# [Problem details]
Rescale the data from the line with "You are a computer-use agent." up to and including the line with "click(x=331, y=76)": give those lines again, requests included, with every coordinate in the answers multiplied by 0.3 and rounded to a whole number, halves rounded up. Leave the pictures out of your answer.

★ ★ ★

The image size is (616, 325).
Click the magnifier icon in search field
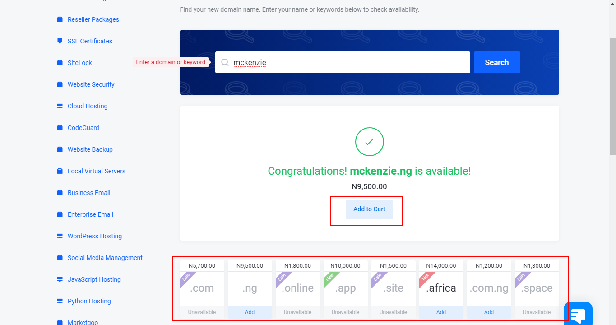pyautogui.click(x=225, y=62)
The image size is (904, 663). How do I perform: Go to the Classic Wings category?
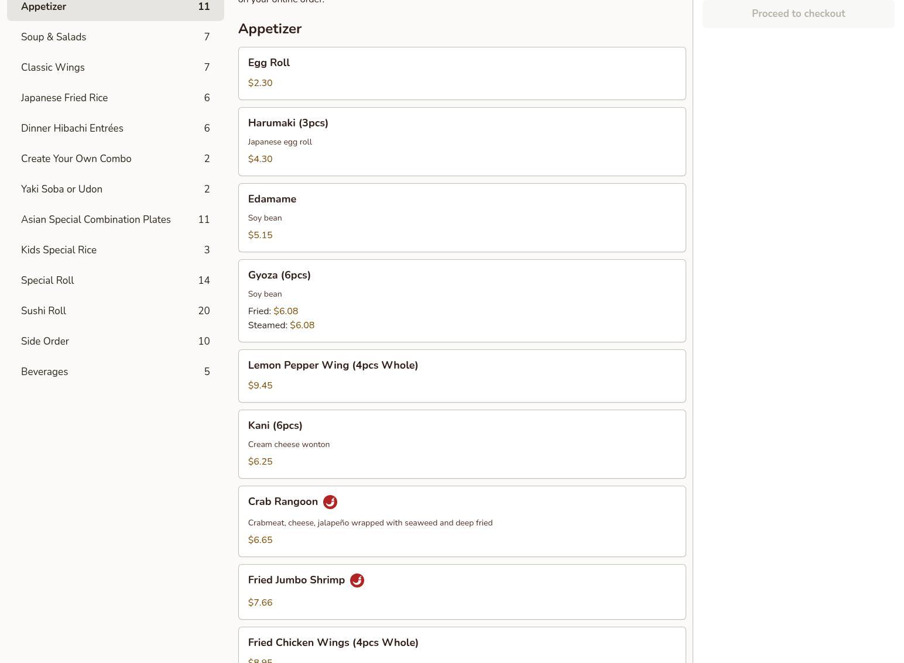[x=115, y=67]
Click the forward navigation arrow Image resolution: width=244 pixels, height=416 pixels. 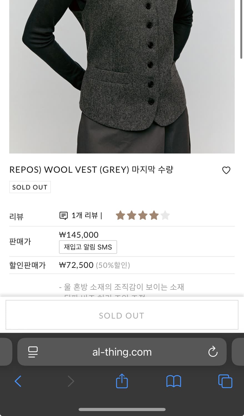pyautogui.click(x=71, y=381)
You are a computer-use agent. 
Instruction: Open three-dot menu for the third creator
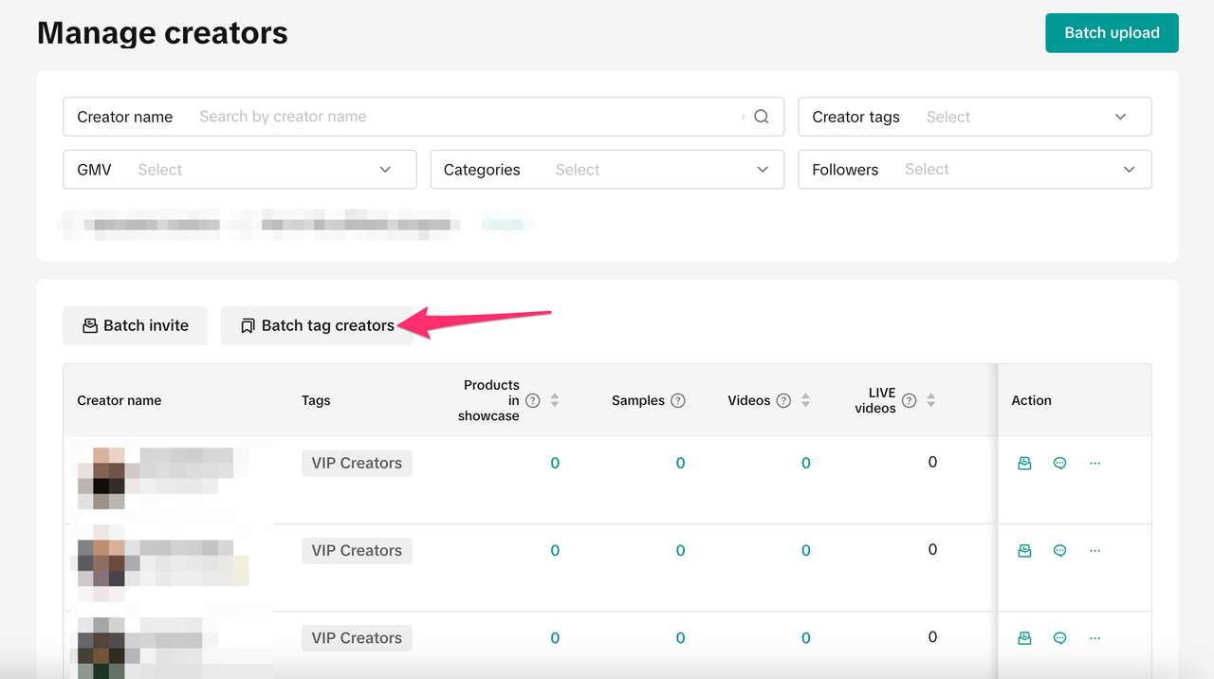1094,638
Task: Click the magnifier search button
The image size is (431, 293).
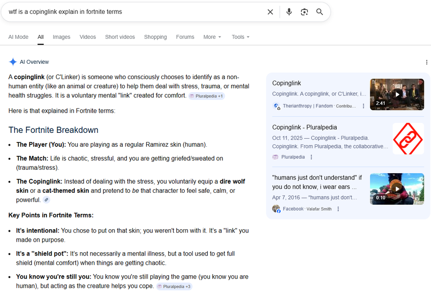Action: pyautogui.click(x=319, y=12)
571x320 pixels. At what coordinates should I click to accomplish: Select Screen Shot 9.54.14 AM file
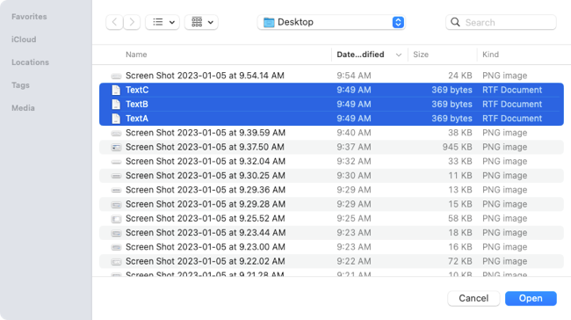click(x=331, y=76)
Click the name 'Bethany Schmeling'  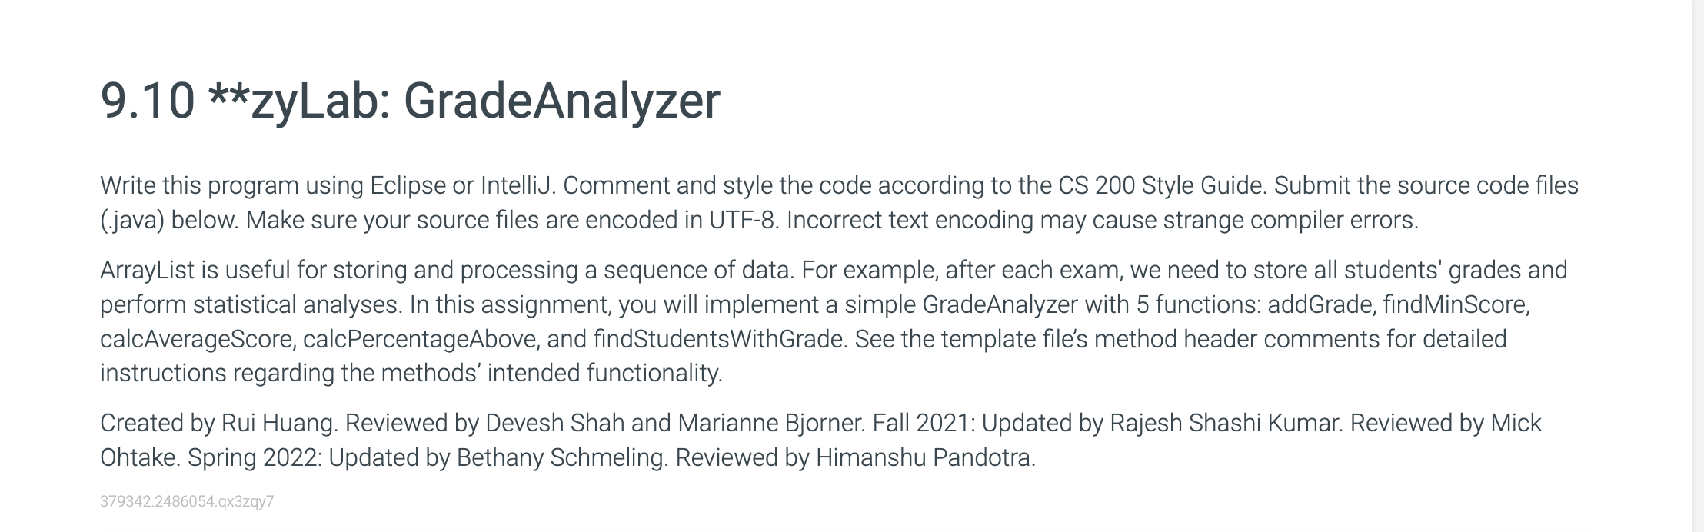point(561,458)
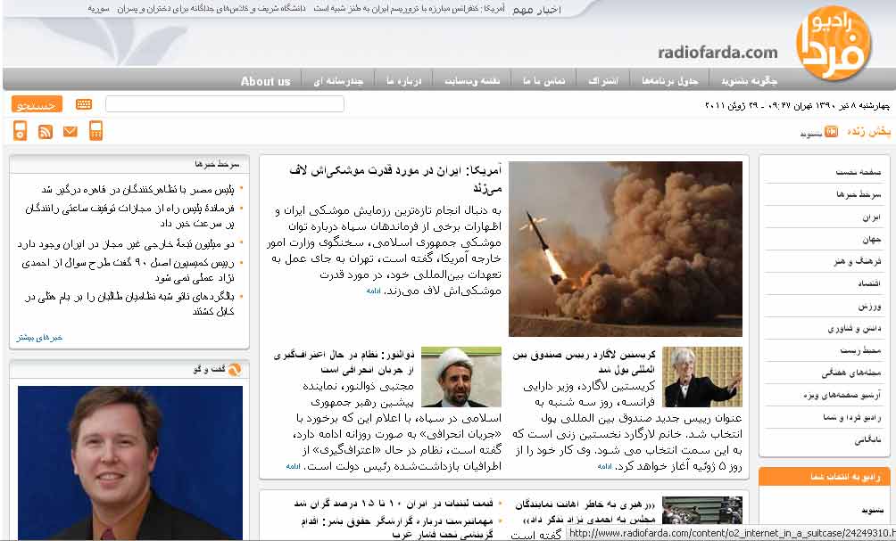Image resolution: width=896 pixels, height=541 pixels.
Task: Open the Christine Lagarde article thumbnail
Action: pos(701,376)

★ ★ ★

# [Solution]
You are a computer-use agent. 
Instruction: Open three-dot menu for the third creator
328,191
Task: Click the magnifier search button
The image size is (431, 293).
Action: pyautogui.click(x=96, y=4)
571x320 pixels. At what coordinates should I click to accomplish: Select Screen Shot 9.54.14 AM file
click(x=99, y=23)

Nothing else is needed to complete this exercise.